Working On A Dream – Bruce Springsteen
After nearly seven years of living through the Bush administration, Bruce Springsteen released Magic. That album shined a light on an America in turmoil, a country he didn’t recognize. Possibly, the negativity of that release coupled with the opportunity to continue working with the E Street Band members caused him to start recording the majority of the tracks that make up Working On A Dream immediately after Magic completed. His 24th album offers a tempered glimmer of optimism, a respite from the fever dream of the past eight years with the songs’ narrators making it day-by-day with the helpful assistance of the ones they love.
Together, they move forward to an uncertain, but hopeful, future. Following 1995’s The Ghost of Tom Joad Springsteen has replaced lyrical immediacy for poetic layers. His characters are shadows of figures and situations and lovers who make it through life with adult bodies that sometimes let them down. While the song’s overall meaning can be clouded, its depth can be intoxicating (“What Love Can Do”). Working with producer Brendan O’Brien again, the songs move from the patented E Street Band rock sound (“My Lucky Day”) to the bluesy guise displayed live while performing “Reason To Believe” (“Good Eye”). There is a Seeger Sessions-like nod with a “Nashville Skyline”/Johnny Cash twist (“Tomorrow Never Knows”) and solo acoustic tunes with little flourish (“The Last Carnival” and “The Wrestler”).

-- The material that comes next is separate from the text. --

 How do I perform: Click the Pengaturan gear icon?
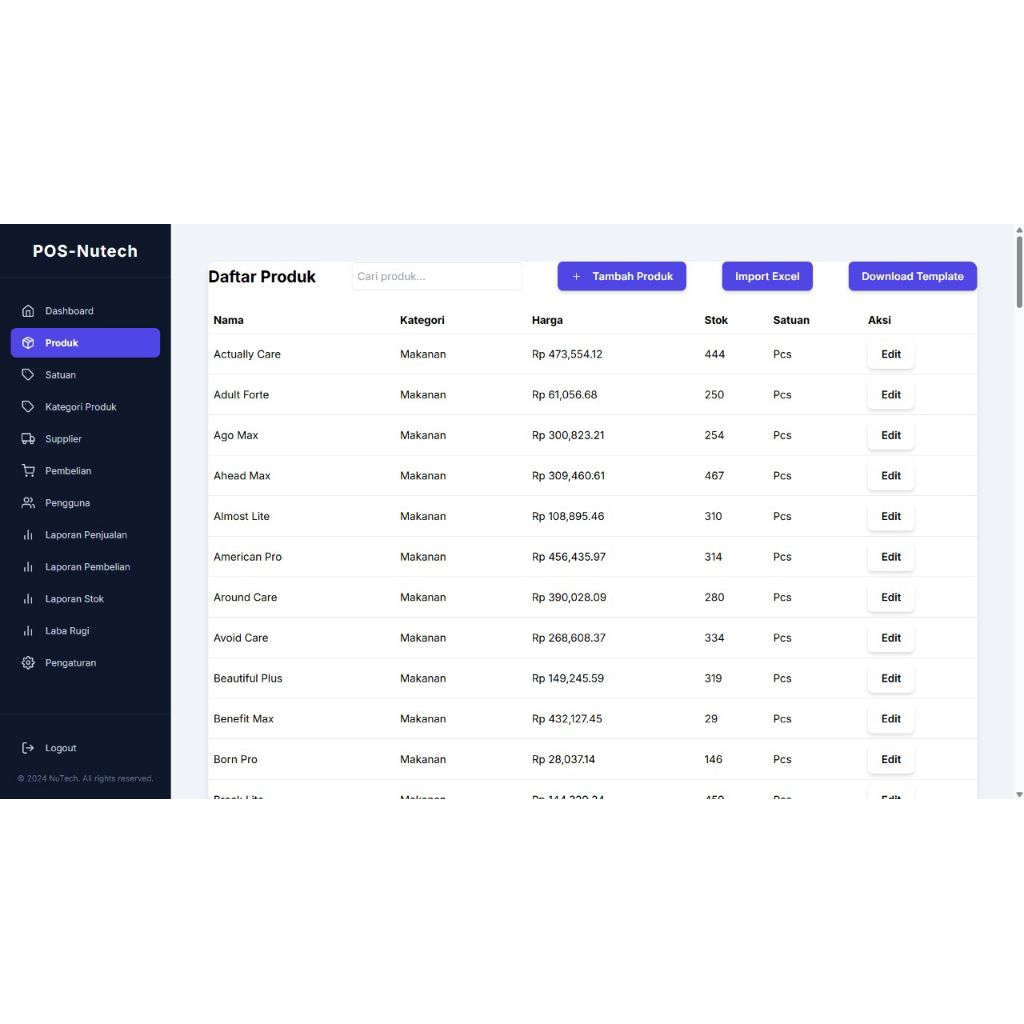pos(28,663)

And then, there are string arrangements that provide subtle support and even the perverse yet suitable idea of a whistled solo on “Working On A Dream.” With a nod to blue collar humility, the title track presents a vision of doing what it takes to move one step closer to the American Dream. Much of the album contains the right emotional tone, but with the economy swirling around the toilet bowl at the moment, an angrier display, ala “Born in the U.S.A,” would have felt much more appropriate.Listening to Working On A Dream reinforces where Springsteen has been heading artistically. I’ve always wondered why, looking out at a full arena dancing and singing along to his tunes, why much of the crowd mimics the age of the musicians onstage. He’s broken through to a next generation but not on the same level as Led Zeppelin or Tom Petty or Bob Dylan, and some of his other contemporaries. And, with this album, I’ve realized it comes down to a matter of Springsteen not just remaining to true to his 60s musical roots but defiantly pulling rock n’ roll into adulthood. Whereas some artists rely on vintage misogyny to the point where it becomes creepy, Springsteen is aware that he’s not just an artist and entertainer but also a husband and father.
On “Girls in Their Summer Clothes” from Magic, he’s more wistful than lustful. Here, he relates a loner’s longing on “Queen of the Supermarket,” travels down the Brian Wilson Highway with custard-flavored harmonies and lush production on the gorgeous “This Life” and offers the idea that a few sparks still can start a fire on “Kingdom of Days” (“We laughed beneath the covers/and count the wrinkles and the grays”). While rock n’ roll is generally viewed as a young man’s game, he’s been able to play lengthy shows that would leave scores of emo acts huffing and puffing on the side of the stage, and Springsteen’s done it while writing in a manner that displays the complexity of life and how there are no easy answers, taboot. Success being determined by the ability to make it home to the one you love, and the possibility that tomorrow may bring you one step closer to life’s jackpot.